§ **Work instructions**: Using the data that follows, output only the lines from the line with "Task: Click the myswitzerland.com domain name" up to and including the line with "The image size is (1279, 880).", exactly, leaving pictures aside.

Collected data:
———
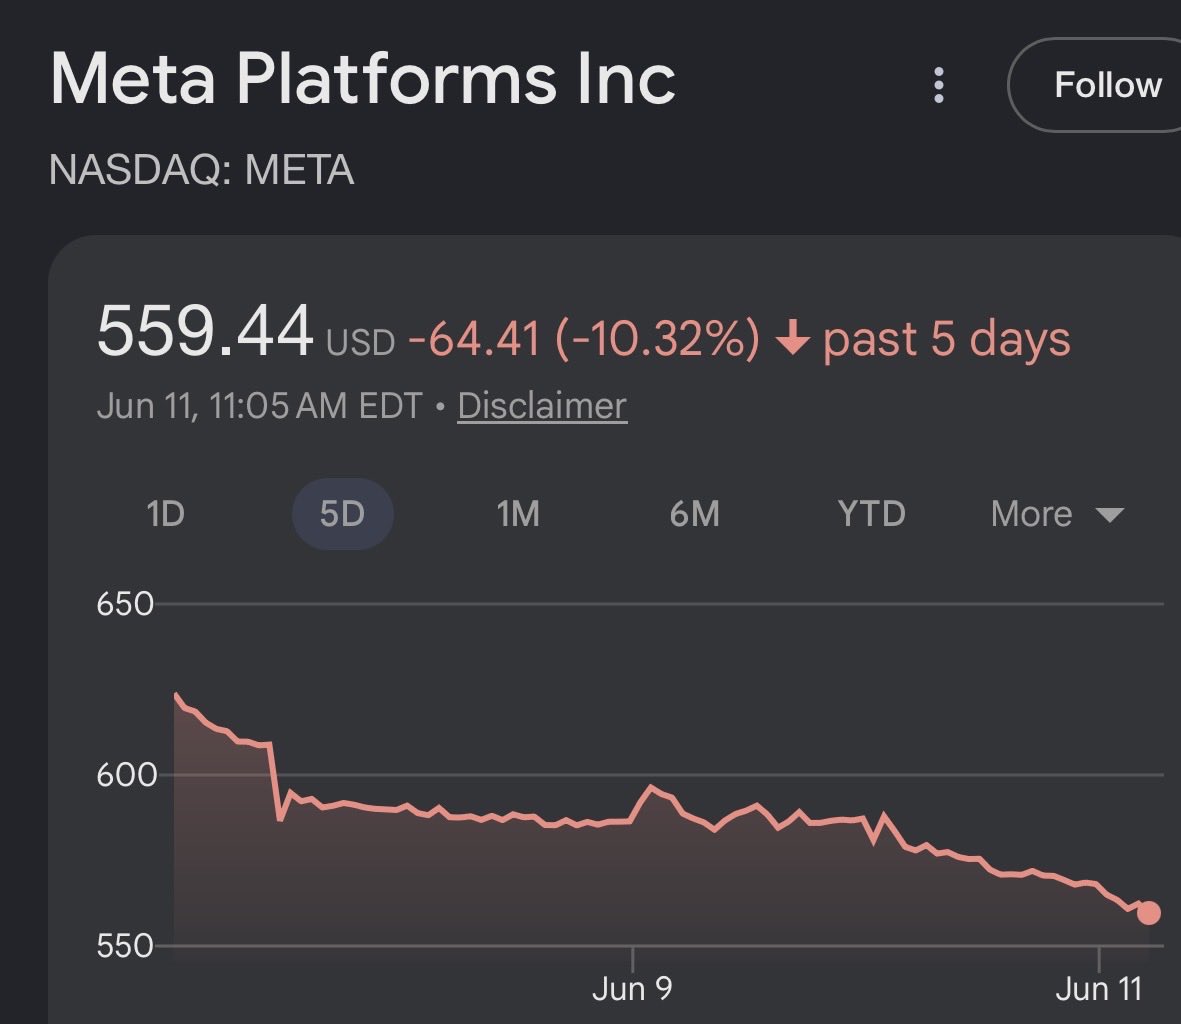This screenshot has height=1024, width=1181.
Task: Follow Meta Platforms Inc stock
Action: 1096,85
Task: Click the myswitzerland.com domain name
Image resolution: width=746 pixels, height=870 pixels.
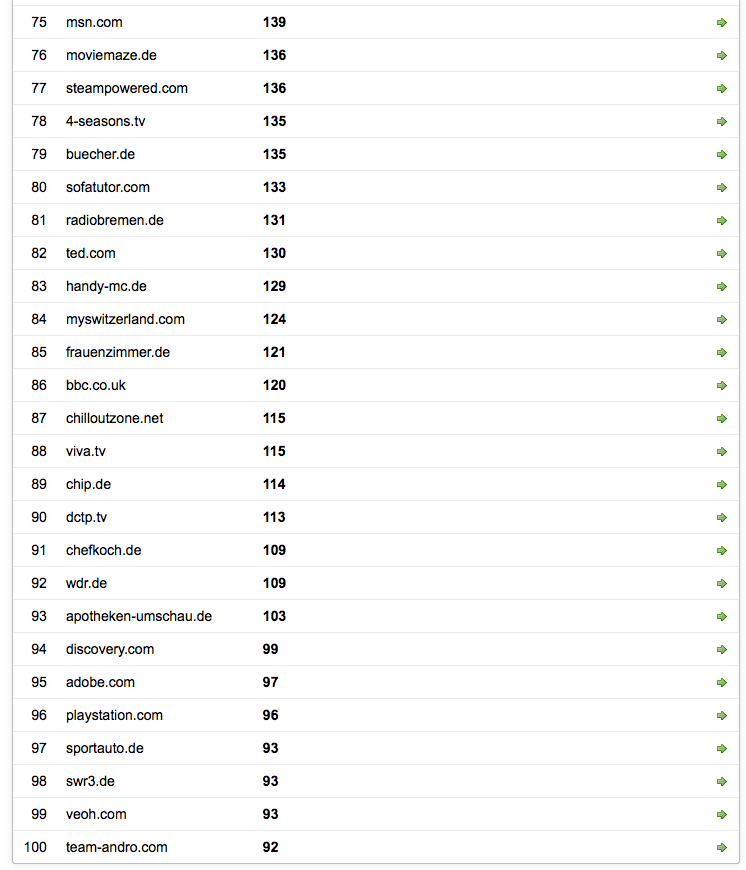Action: point(125,319)
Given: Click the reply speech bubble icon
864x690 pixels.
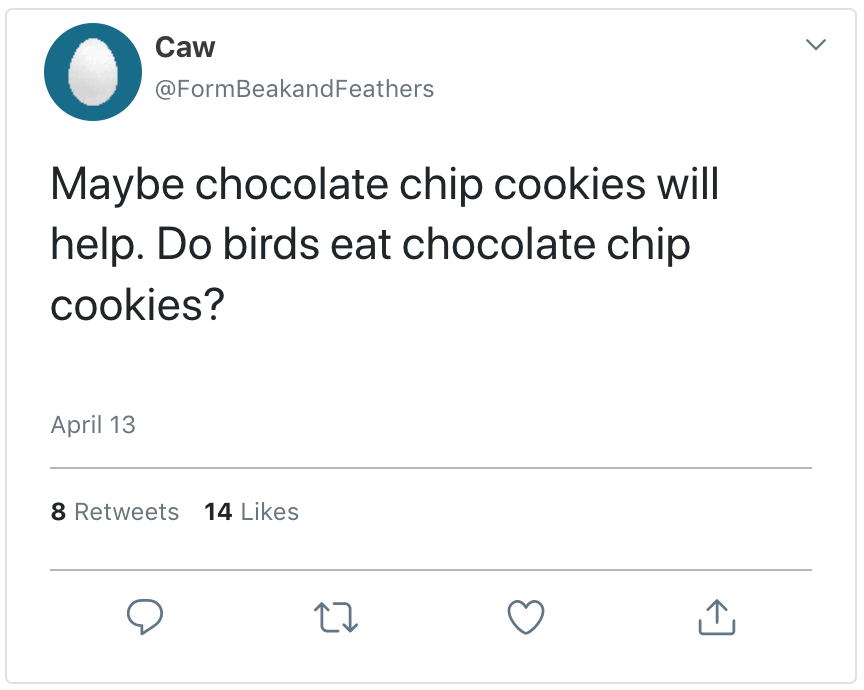Looking at the screenshot, I should click(145, 617).
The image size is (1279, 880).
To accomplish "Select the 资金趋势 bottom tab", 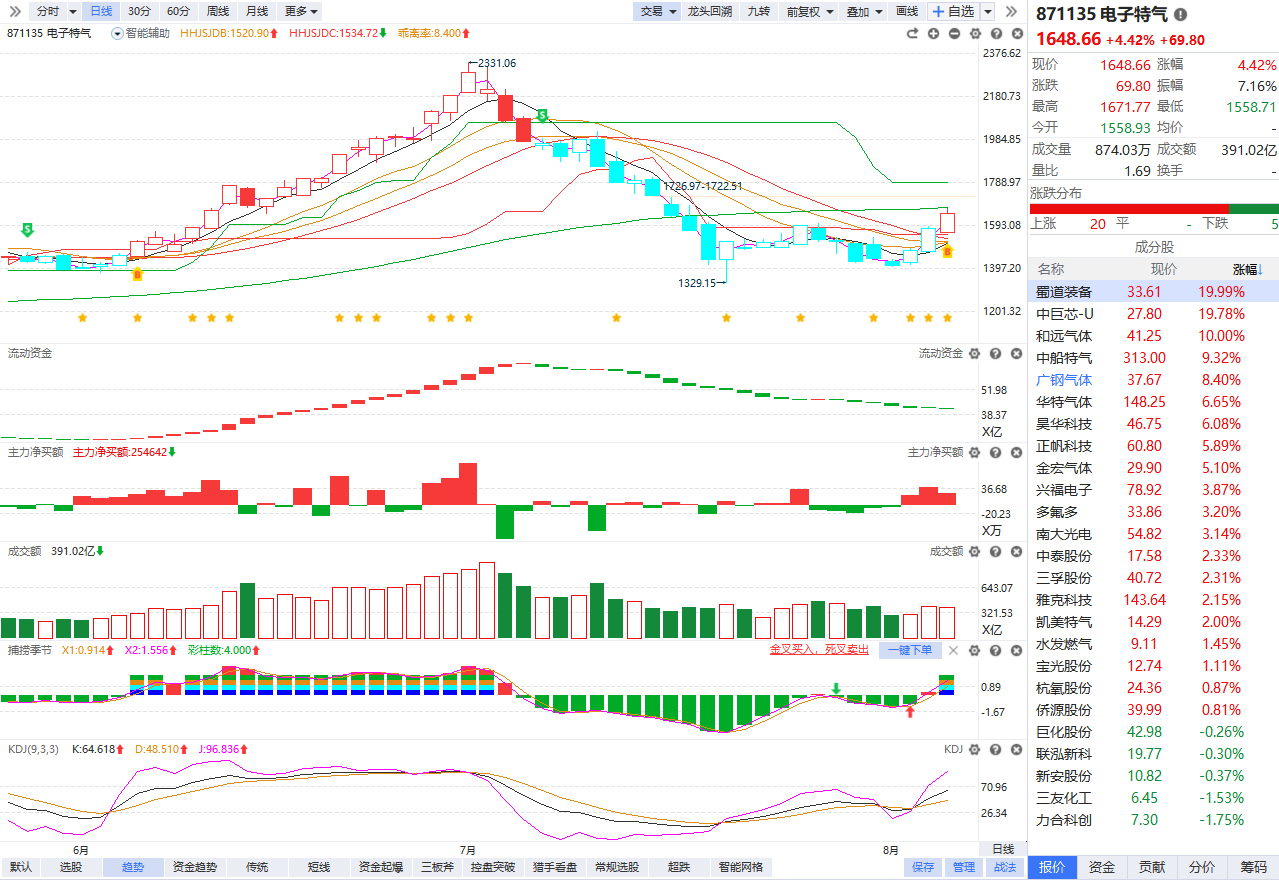I will tap(192, 867).
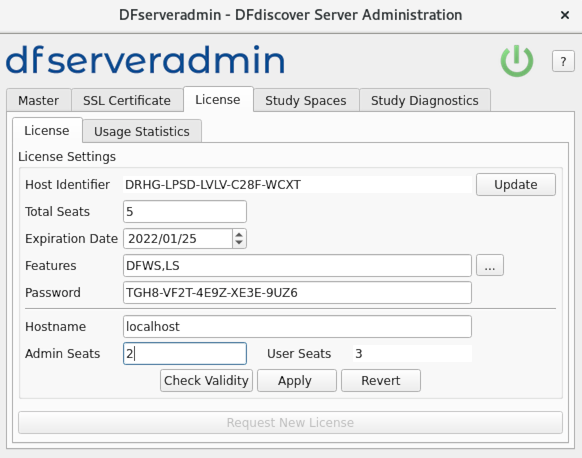582x458 pixels.
Task: Switch to the Master tab
Action: [39, 100]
———
§ **Task solution**:
Task: Click the myswitzerland.com domain name
Image resolution: width=746 pixels, height=870 pixels.
Action: point(125,319)
Given: Click the reply speech bubble icon
864x690 pixels.
Looking at the screenshot, I should click(145, 617).
The image size is (1279, 880).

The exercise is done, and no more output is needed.